Check each line of the data for "agent", then give the number of lines that have it, without any other words.
======== Records provided
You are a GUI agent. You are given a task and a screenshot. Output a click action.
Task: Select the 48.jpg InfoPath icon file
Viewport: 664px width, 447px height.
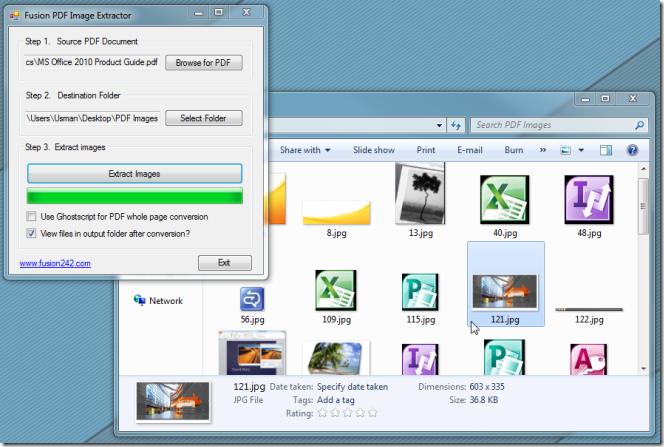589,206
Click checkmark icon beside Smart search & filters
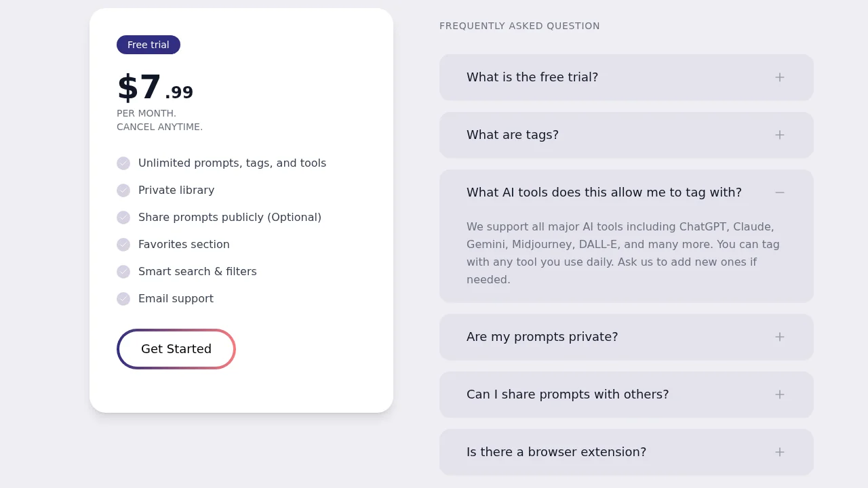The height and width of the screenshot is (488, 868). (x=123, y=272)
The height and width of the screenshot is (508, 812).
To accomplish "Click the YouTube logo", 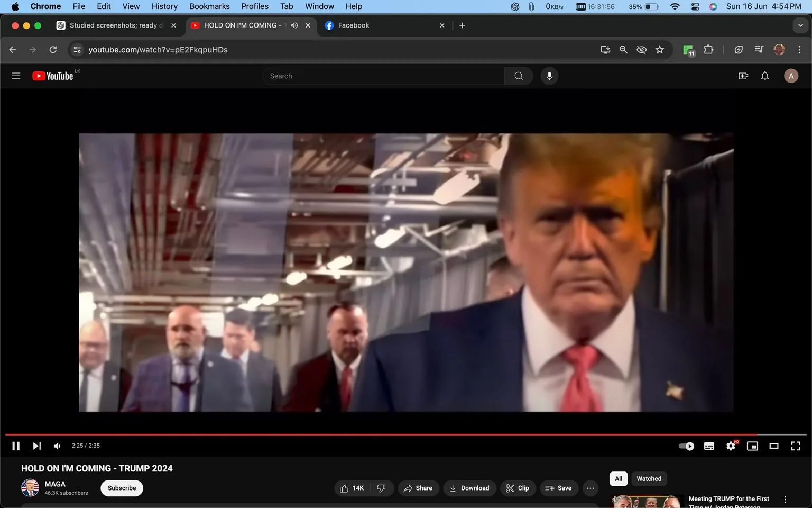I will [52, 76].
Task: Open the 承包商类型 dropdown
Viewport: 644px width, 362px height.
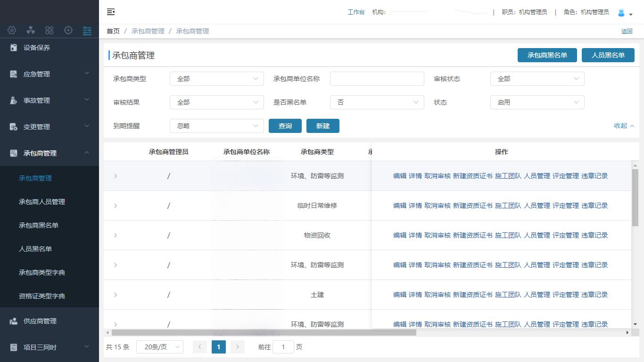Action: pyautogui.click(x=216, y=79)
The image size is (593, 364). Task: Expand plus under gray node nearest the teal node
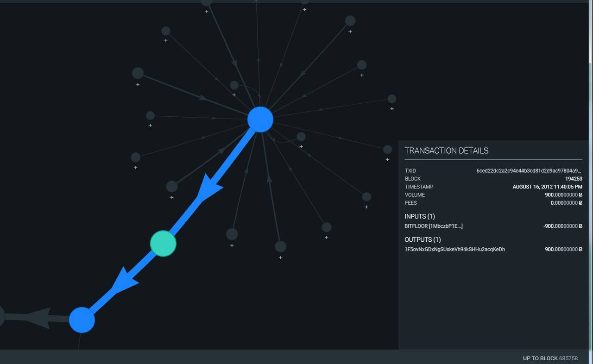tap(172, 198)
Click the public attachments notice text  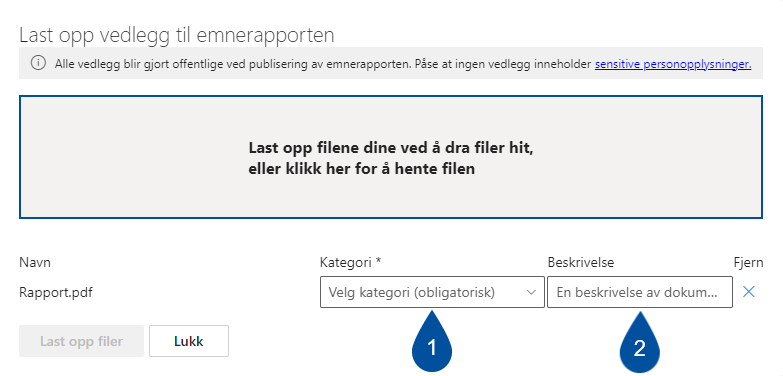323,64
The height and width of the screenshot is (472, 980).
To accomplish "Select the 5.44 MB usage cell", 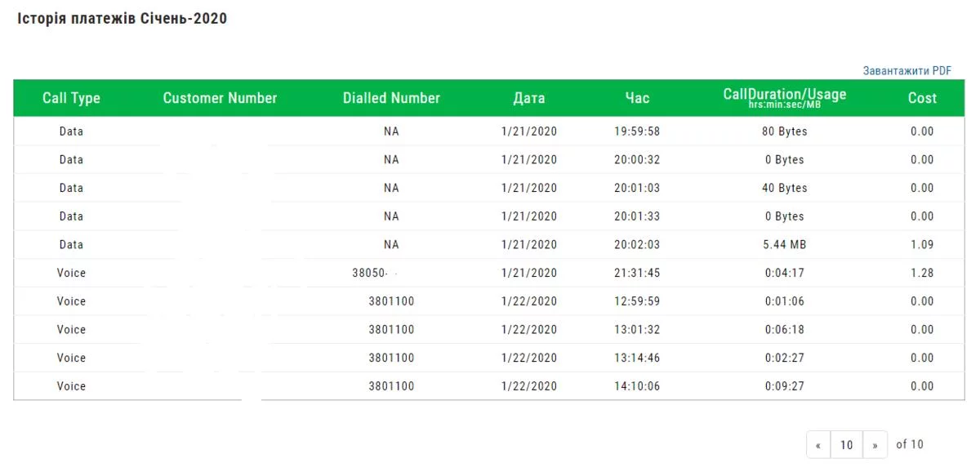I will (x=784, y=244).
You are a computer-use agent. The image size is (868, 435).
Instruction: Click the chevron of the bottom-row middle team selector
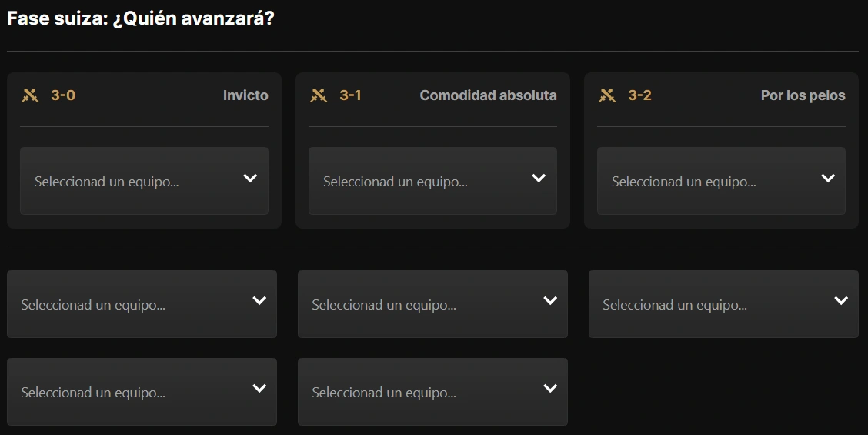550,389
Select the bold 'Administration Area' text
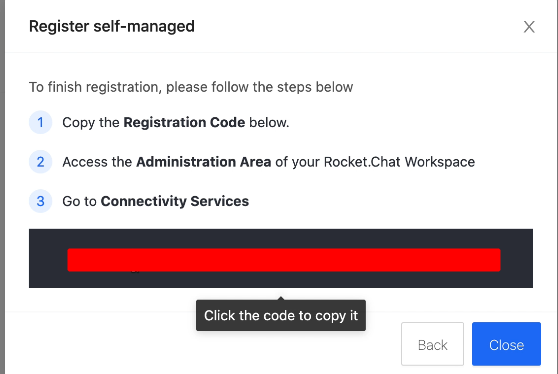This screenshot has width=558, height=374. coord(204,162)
================
> [Task result]
2